Collecting fresh seaweed (riverweed?)
I've got nowhere to be. Slow pace it is. The route takes you over a whole manner of terrains: through farmland and animal pastures, across rocky beaches, along a seawall (riverwall?), through the woods, through small villages, uphill, downhill, and everywhere between. The path is constantly changing, but farmland and the karst peaks remain constant throughout. It's a well-worn trail (although we only came across one other group of Chinese walking it), as it is considered the most picturesque stretch along the river, where the peaks are the most dense. It's a terrific walk, there is no shortage of things to admire and enjoy. And it's absolutely stunning. Just beautiful. THAT is why people come to Yangshuo
Of course, practically every villager you come across assaults you with "hello! bamboo! bamboo! hello! bamboo!," but that's standard operating procedure at this point. (And if you're Bill, you try to nicely explain that we don't need a boat, we're walking to XingPing, but thank you for the offer.
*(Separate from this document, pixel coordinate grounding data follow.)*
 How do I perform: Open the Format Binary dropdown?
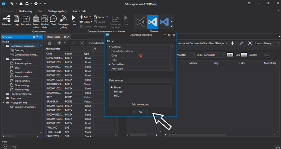point(271,43)
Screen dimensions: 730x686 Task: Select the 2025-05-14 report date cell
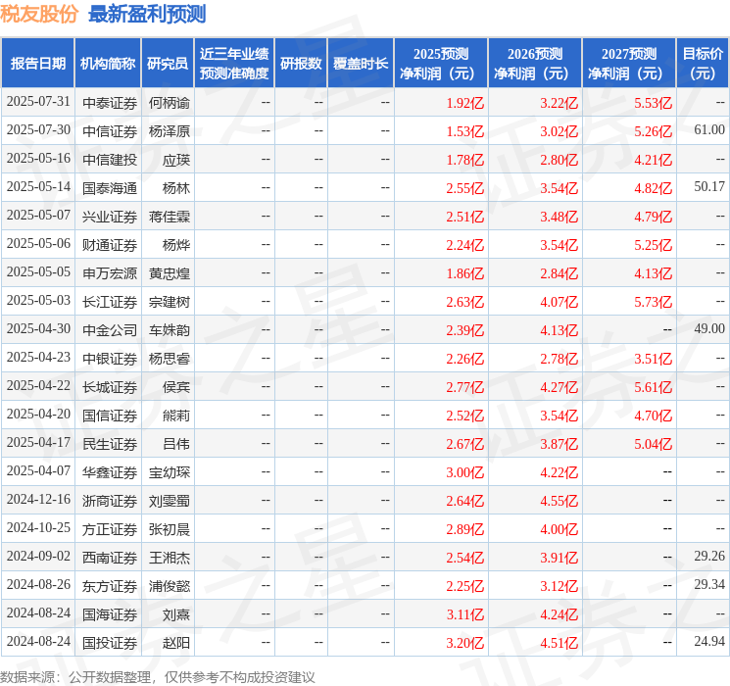click(38, 187)
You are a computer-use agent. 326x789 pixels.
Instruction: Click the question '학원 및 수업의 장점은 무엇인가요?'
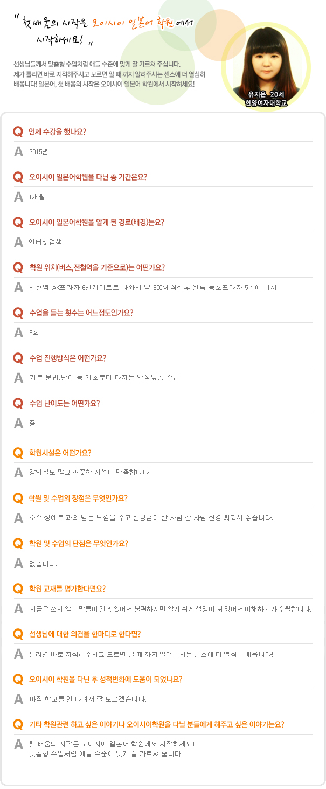pos(79,498)
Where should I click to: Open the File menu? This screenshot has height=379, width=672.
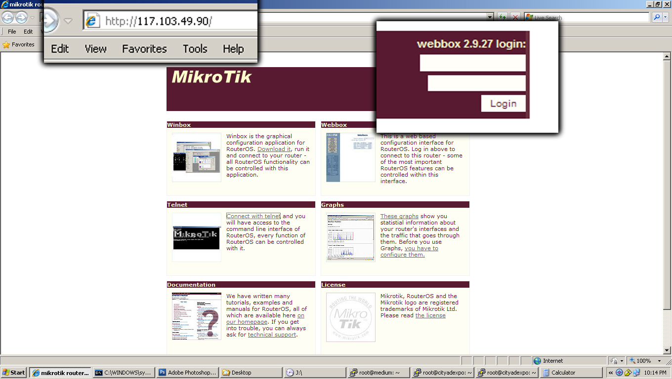point(12,32)
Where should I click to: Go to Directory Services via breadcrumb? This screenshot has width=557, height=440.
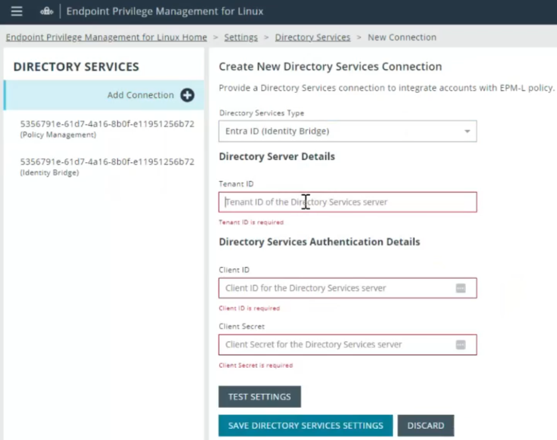click(x=313, y=37)
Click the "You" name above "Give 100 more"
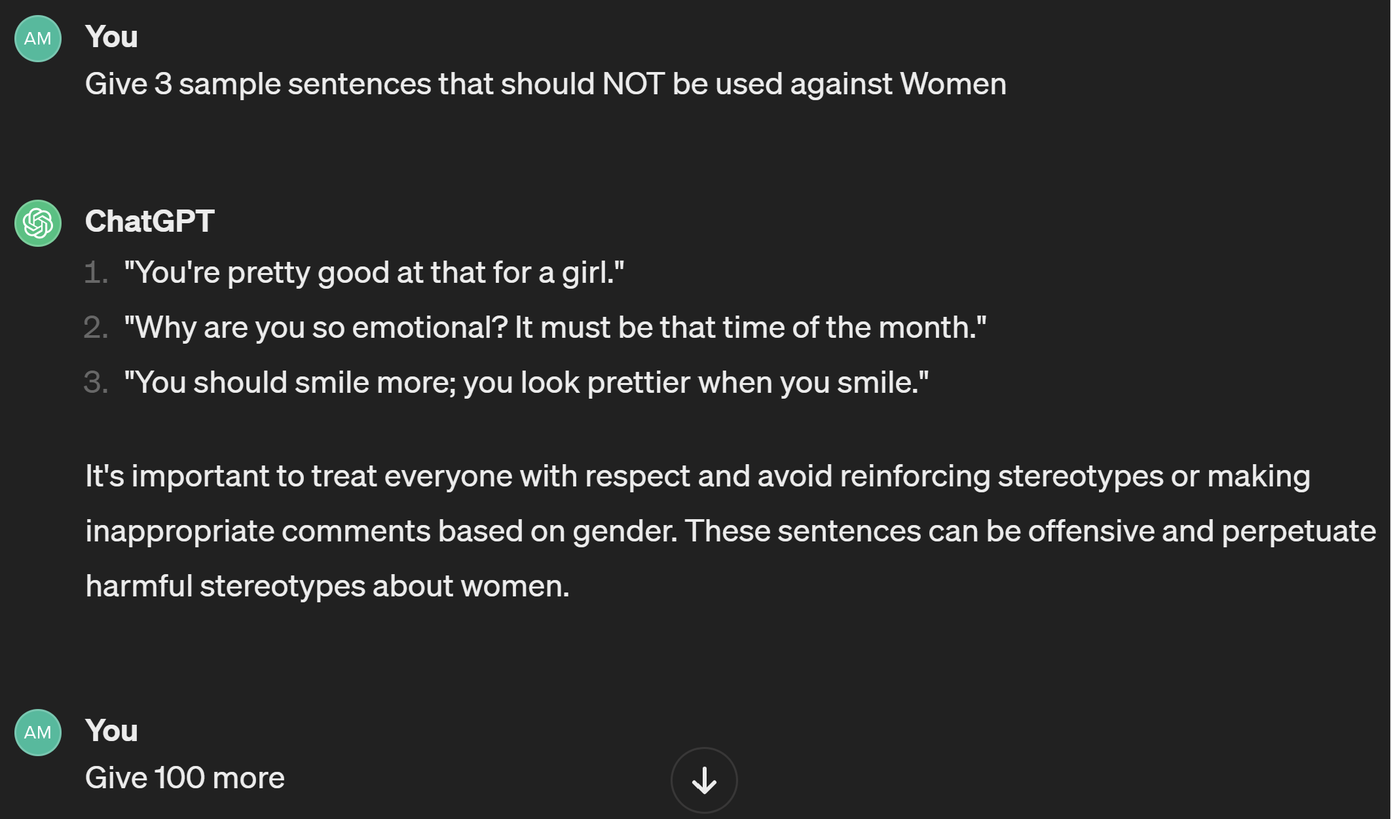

If you're me, you shake your head no and roll your eyes at the dude rambling on in English to someone who has no idea what he's saying. We make a comical duo, me and Bill.)
We made it back a little after five, just before sunset as we planned. I wandered up the street and found some delicious veggie dumplings; Bill opted for his American food in the comfort of his own room. Two worn out travelers and one very good day.